Architect Ashiesh Shah who designed this space has stayed true to the original vision of the owners of it keeping it as a space where people can spend time without assumed restriction. He has played with levels, dividing and demarcating to create multiple sections. This allows the experience to be explorative in an unintentioned way. There are no rigid signages. You explore as you go and stumble on nooks and sections stocked with a variety of things illuminated by playful lighting. Serendipity!
Coming back to adaptive reuse, the designer has kept the structural additions to a minimum and maintained the rafters and high ceiling from the original space. The industrial feel is completed with exposed HVAC ducts and ceiling-hung light fixtures. It’s dramatic and we do away with an additional layer of false ceiling. Flooring is exposed concrete with just a hint of gloss with a semi-finished polish. Its uncompleteness makes a statement, a positive one.
The most striking feature of the store is the vivacious use of visual merchandising elements. Wire hung merchandise from the ceiling, lavishly spread in a whitewashed wall background, corrugated sheets, semi-finished wooden crates panels: put together they create drama with effective use of mood lighting. Le Mill makes for one of noteworthy mill rehab projects.
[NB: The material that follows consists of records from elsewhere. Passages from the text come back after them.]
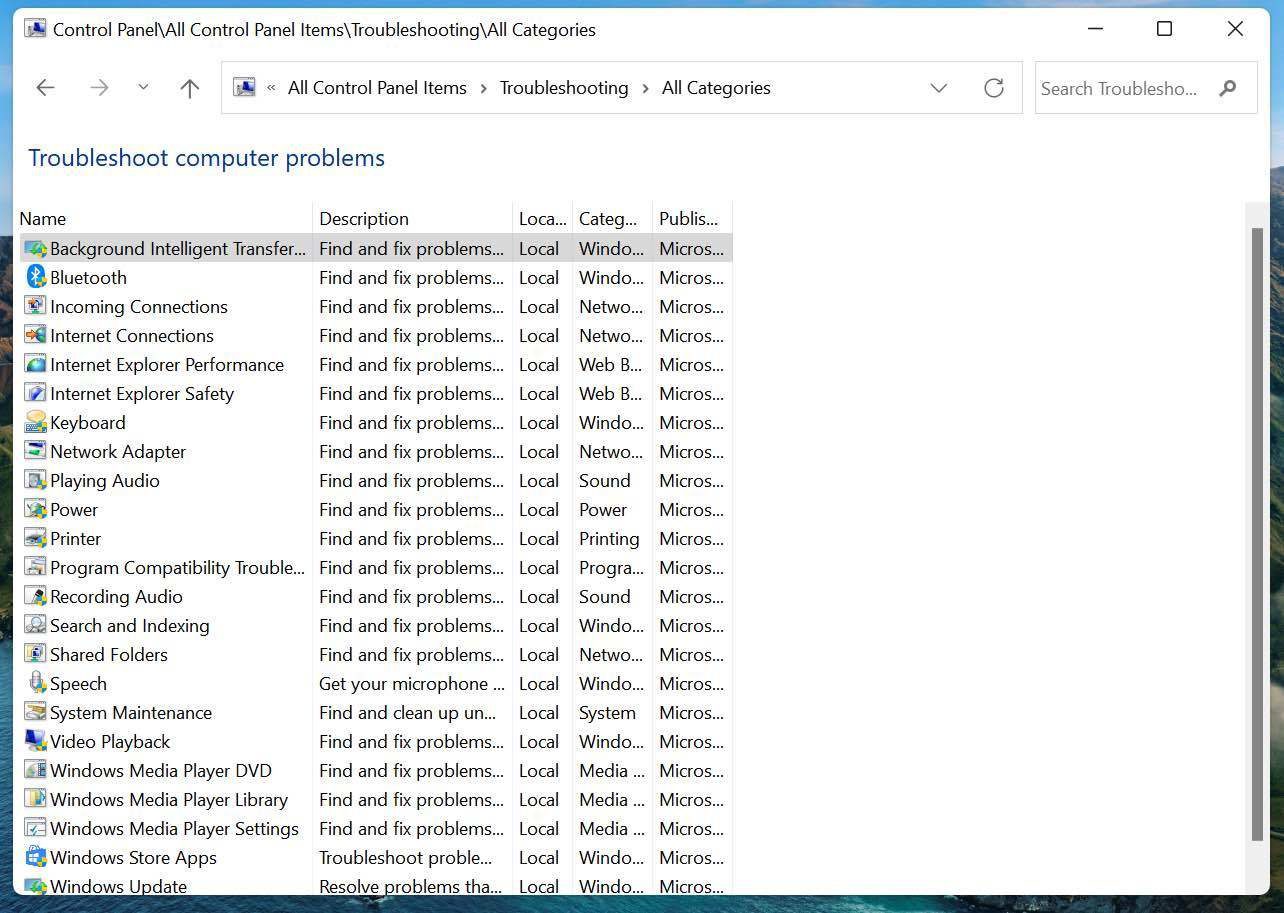Image resolution: width=1284 pixels, height=913 pixels.
Task: Navigate to Troubleshooting breadcrumb
Action: pos(563,88)
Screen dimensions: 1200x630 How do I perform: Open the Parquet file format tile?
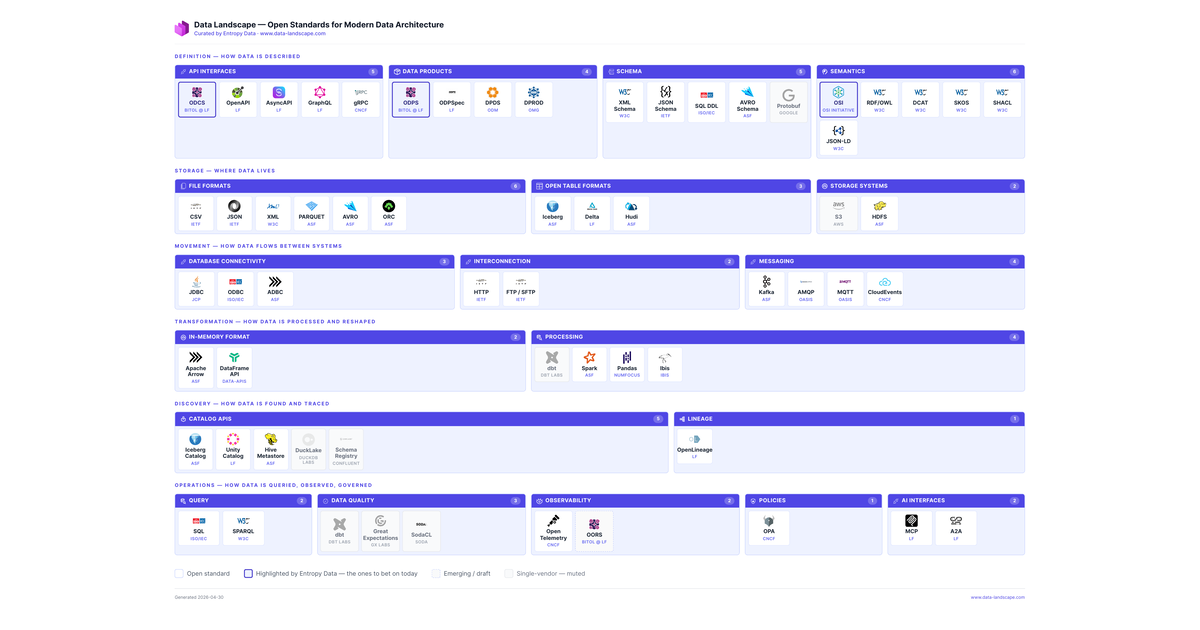(311, 212)
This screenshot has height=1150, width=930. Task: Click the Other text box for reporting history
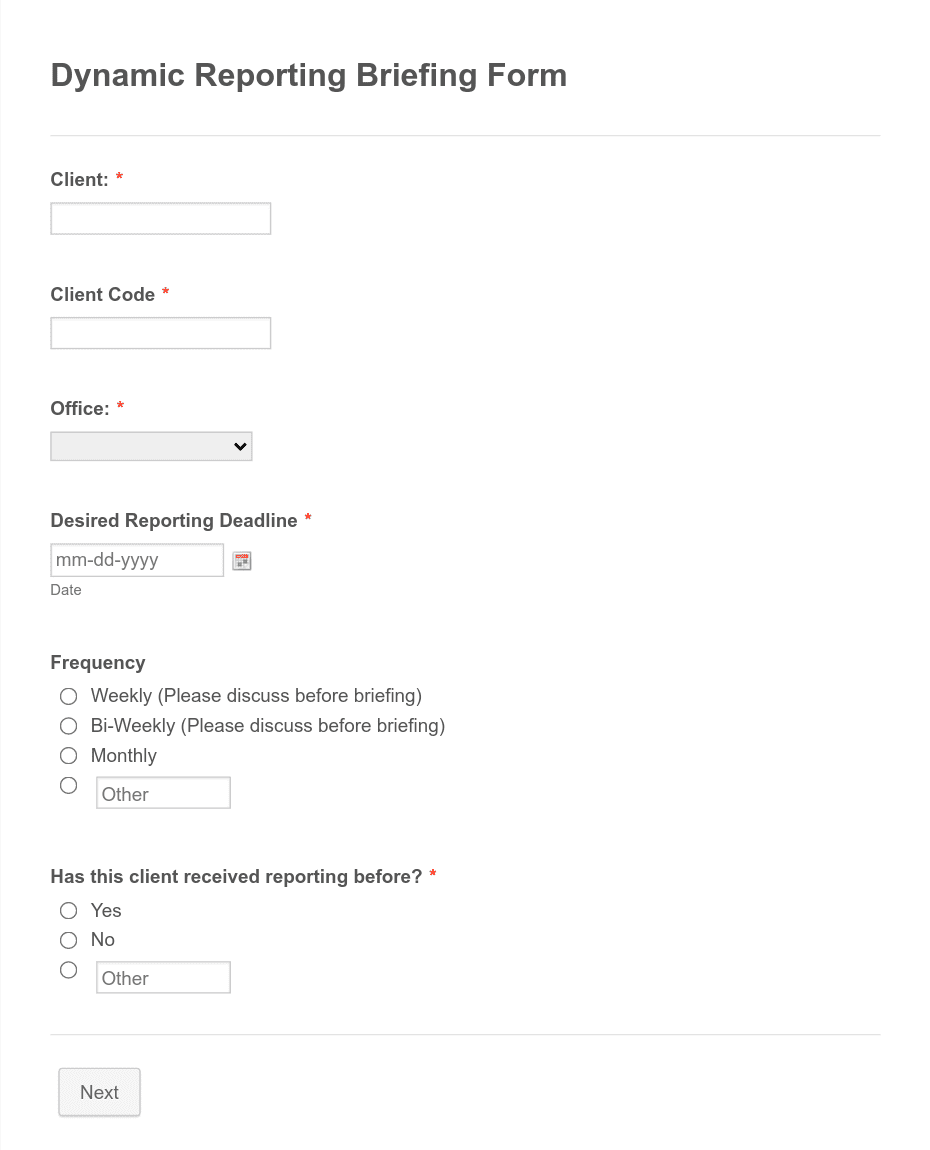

Mill conversion or rehab, a process whereby a usually historic mill or industrial factory building is restored or rehabilitated into another use, such as residential housing, retail shops, office, or a mix of these non-industrial elements, mixed-use type. These have been quite popular in Mumbai and these projects usually stretch in the central part of Mumbai, Lower Parel, where multiple abandoned mill sites still exist.